→ Your instructions:
Where an entry below contains an image, skip the image and reproduce the rest exactly.

• • • •

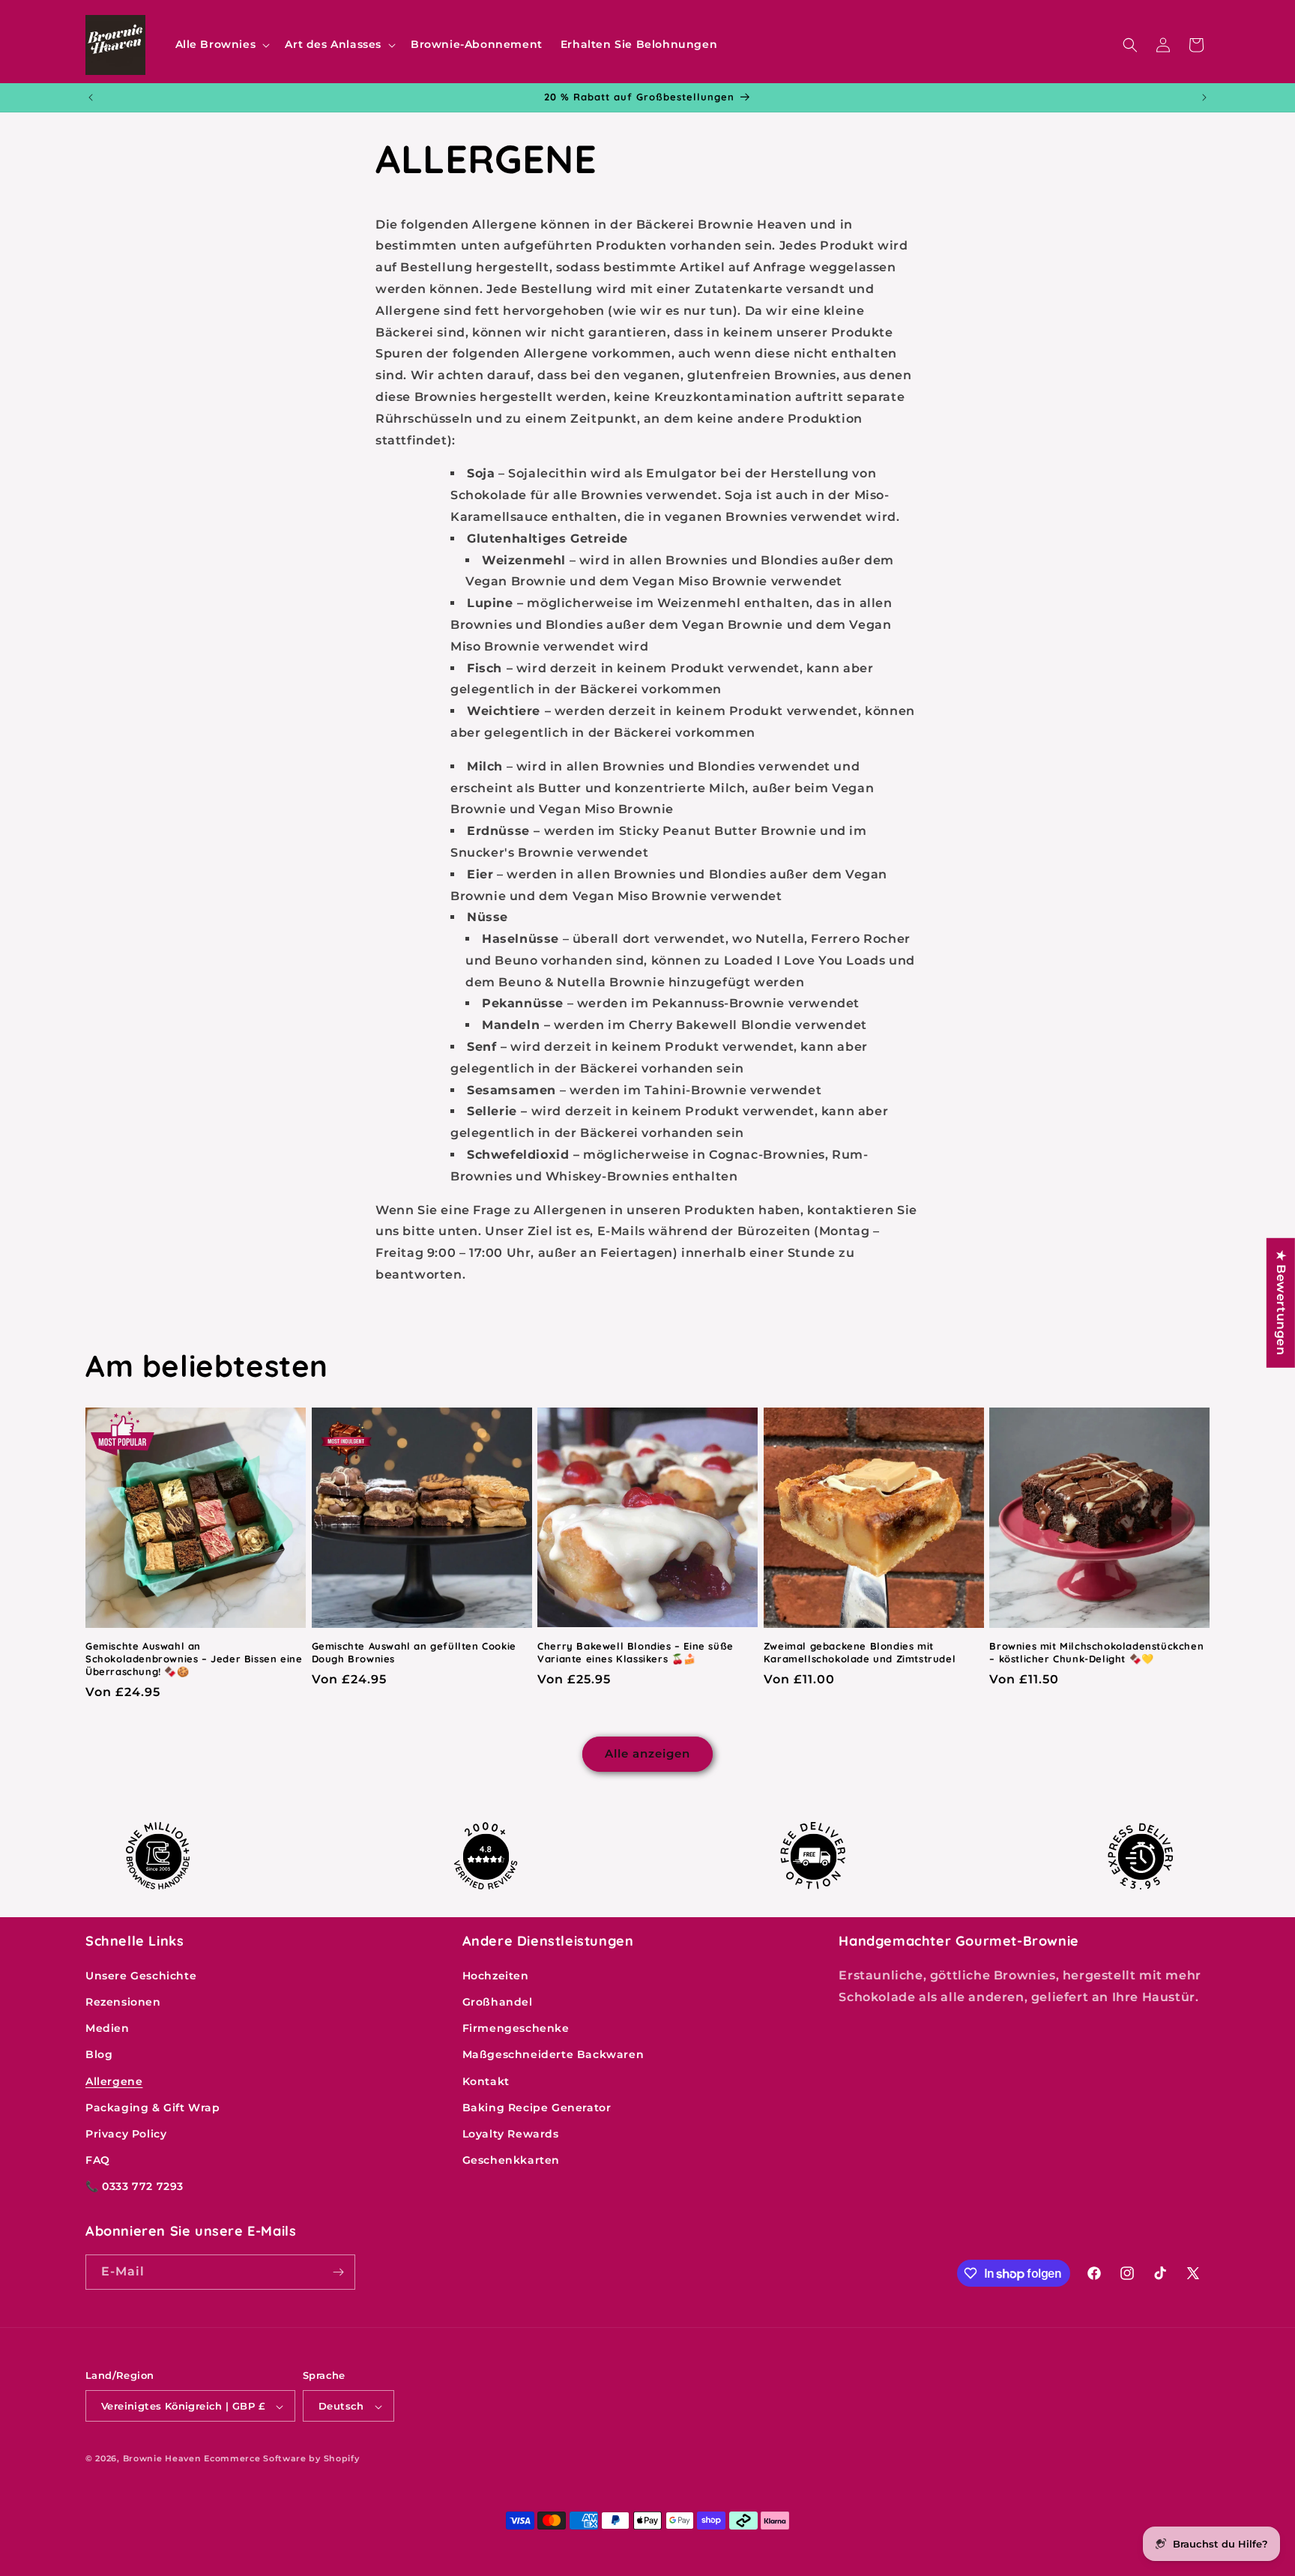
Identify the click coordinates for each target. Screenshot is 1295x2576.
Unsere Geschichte (140, 1975)
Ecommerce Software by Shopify (281, 2459)
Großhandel (497, 2001)
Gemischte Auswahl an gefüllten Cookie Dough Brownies (414, 1652)
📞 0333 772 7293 (134, 2186)
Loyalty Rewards (510, 2133)
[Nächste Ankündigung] (1204, 97)
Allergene (113, 2080)
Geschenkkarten (511, 2160)
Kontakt (486, 2080)
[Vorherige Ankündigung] (90, 97)
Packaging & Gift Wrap (152, 2107)
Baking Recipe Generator (537, 2107)
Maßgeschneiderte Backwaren (553, 2054)
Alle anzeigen (647, 1754)
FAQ (97, 2160)
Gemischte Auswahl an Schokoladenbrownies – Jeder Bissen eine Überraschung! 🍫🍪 (193, 1658)
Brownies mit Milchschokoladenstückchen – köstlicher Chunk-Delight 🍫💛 (1096, 1652)
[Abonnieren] (338, 2272)
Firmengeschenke (516, 2028)
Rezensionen (123, 2001)
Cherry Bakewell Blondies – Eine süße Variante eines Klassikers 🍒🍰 (635, 1652)
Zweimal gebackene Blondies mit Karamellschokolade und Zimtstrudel (860, 1652)
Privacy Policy (125, 2133)
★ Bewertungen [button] (1281, 1302)
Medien (107, 2028)
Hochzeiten (495, 1975)
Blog (98, 2054)
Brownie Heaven (162, 2459)
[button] (221, 44)
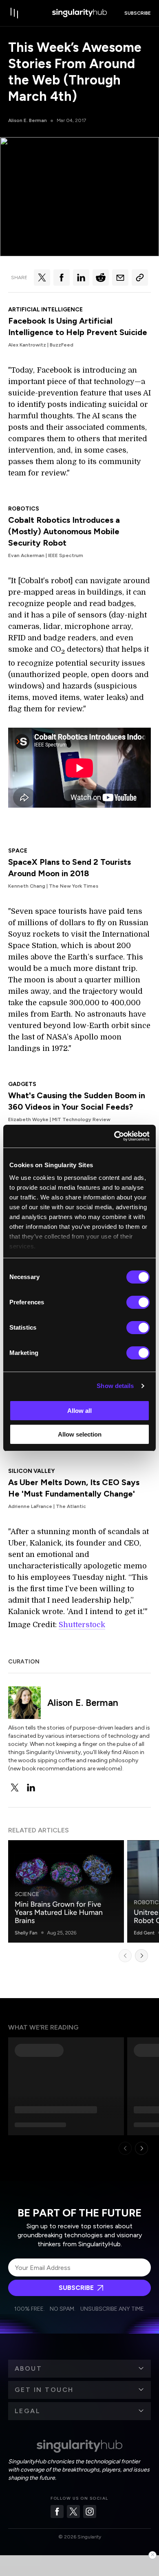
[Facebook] (57, 2511)
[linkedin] (31, 1787)
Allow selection (80, 1434)
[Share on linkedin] (81, 277)
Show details (115, 1385)
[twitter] (14, 1787)
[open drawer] (14, 13)
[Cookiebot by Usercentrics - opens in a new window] (114, 1136)
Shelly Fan (26, 1933)
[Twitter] (73, 2511)
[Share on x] (42, 277)
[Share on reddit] (101, 277)
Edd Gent (144, 1933)
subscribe (137, 13)
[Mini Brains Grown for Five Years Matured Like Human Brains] (66, 1891)
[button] (79, 2369)
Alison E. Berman (27, 120)
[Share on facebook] (61, 277)
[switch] (138, 1302)
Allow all (79, 1410)
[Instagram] (89, 2511)
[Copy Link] (140, 277)
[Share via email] (120, 277)
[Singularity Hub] (79, 13)
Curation (24, 1661)
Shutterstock (82, 1625)
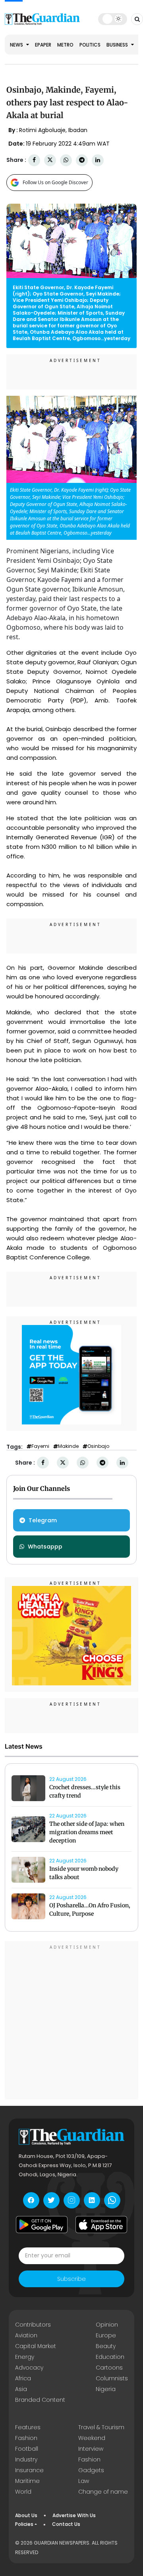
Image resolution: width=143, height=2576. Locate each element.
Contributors (33, 2325)
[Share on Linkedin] (97, 160)
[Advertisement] (71, 2021)
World (23, 2492)
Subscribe (71, 2279)
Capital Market (35, 2346)
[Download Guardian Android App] (42, 2225)
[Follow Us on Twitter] (51, 2200)
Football (26, 2449)
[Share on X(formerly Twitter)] (50, 160)
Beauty (106, 2346)
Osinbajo (98, 1446)
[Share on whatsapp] (66, 160)
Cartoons (109, 2368)
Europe (106, 2335)
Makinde (68, 1446)
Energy (24, 2357)
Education (110, 2357)
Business (117, 44)
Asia (21, 2389)
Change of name (103, 2492)
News (17, 44)
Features (28, 2427)
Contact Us (66, 2524)
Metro (65, 44)
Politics (89, 44)
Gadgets (91, 2470)
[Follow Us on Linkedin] (92, 2200)
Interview (90, 2449)
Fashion (26, 2438)
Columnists (112, 2378)
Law (83, 2481)
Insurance (29, 2470)
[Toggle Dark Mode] (112, 19)
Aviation (26, 2335)
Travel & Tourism (101, 2427)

• • • •

→ Written response:
Identify the click coordinates for each target. Screenshot is 1295x2576.
Unsere Geschichte (140, 1975)
Ecommerce Software by Shopify (281, 2459)
Großhandel (497, 2001)
Gemischte Auswahl an gefüllten Cookie Dough Brownies (414, 1652)
📞 0333 772 7293 (134, 2186)
Loyalty Rewards (510, 2133)
[Nächste Ankündigung] (1204, 97)
Allergene (113, 2080)
Geschenkkarten (511, 2160)
Kontakt (486, 2080)
[Vorherige Ankündigung] (90, 97)
Packaging & Gift Wrap (152, 2107)
Baking Recipe Generator (537, 2107)
Maßgeschneiderte Backwaren (553, 2054)
Alle anzeigen (647, 1754)
FAQ (97, 2160)
Gemischte Auswahl an Schokoladenbrownies – Jeder Bissen eine Überraschung! 🍫🍪 (193, 1658)
Brownies mit Milchschokoladenstückchen – köstlicher Chunk-Delight 🍫💛 (1096, 1652)
[Abonnieren] (338, 2272)
Firmengeschenke (516, 2028)
Rezensionen (123, 2001)
Cherry Bakewell Blondies – Eine süße Variante eines Klassikers 🍒🍰 (635, 1652)
Zweimal gebackene Blondies mit Karamellschokolade und Zimtstrudel (860, 1652)
Privacy Policy (125, 2133)
★ Bewertungen [button] (1281, 1302)
Medien (107, 2028)
Hochzeiten (495, 1975)
Blog (98, 2054)
Brownie Heaven (162, 2459)
[button] (221, 44)
[Facebook] (57, 2511)
[linkedin] (31, 1787)
Allow selection (80, 1434)
[Share on linkedin] (81, 277)
Show details (115, 1385)
[twitter] (14, 1787)
[open drawer] (14, 13)
[Cookiebot by Usercentrics - opens in a new window] (114, 1136)
Shelly Fan (26, 1933)
[Twitter] (73, 2511)
[Share on x] (42, 277)
[Share on reddit] (101, 277)
Edd Gent (144, 1933)
subscribe (137, 13)
[Mini Brains Grown for Five Years Matured Like Human Brains] (66, 1891)
[button] (79, 2369)
Alison E. Berman (27, 120)
[Share on facebook] (61, 277)
[switch] (138, 1302)
Allow all (79, 1410)
[Instagram] (89, 2511)
[Copy Link] (140, 277)
[Share via email] (120, 277)
[Singularity Hub] (79, 13)
Curation (24, 1661)
Shutterstock (82, 1625)
Image resolution: width=143, height=2576. Locate each element.
Contributors (33, 2325)
[Share on Linkedin] (97, 160)
[Advertisement] (71, 2021)
World (23, 2492)
Subscribe (71, 2279)
Capital Market (35, 2346)
[Download Guardian Android App] (42, 2225)
[Follow Us on Twitter] (51, 2200)
Football (26, 2449)
[Share on X(formerly Twitter)] (50, 160)
Beauty (106, 2346)
Osinbajo (98, 1446)
[Share on whatsapp] (66, 160)
Cartoons (109, 2368)
Europe (106, 2335)
Makinde (68, 1446)
Energy (24, 2357)
Education (110, 2357)
Business (117, 44)
Asia (21, 2389)
Change of name (103, 2492)
News (17, 44)
Features (28, 2427)
Contact Us (66, 2524)
Metro (65, 44)
Politics (89, 44)
Gadgets (91, 2470)
[Follow Us on Linkedin] (92, 2200)
Interview (90, 2449)
Fashion (26, 2438)
Columnists (112, 2378)
Law (83, 2481)
Insurance (29, 2470)
[Toggle Dark Mode] (112, 19)
Aviation (26, 2335)
Travel & Tourism (101, 2427)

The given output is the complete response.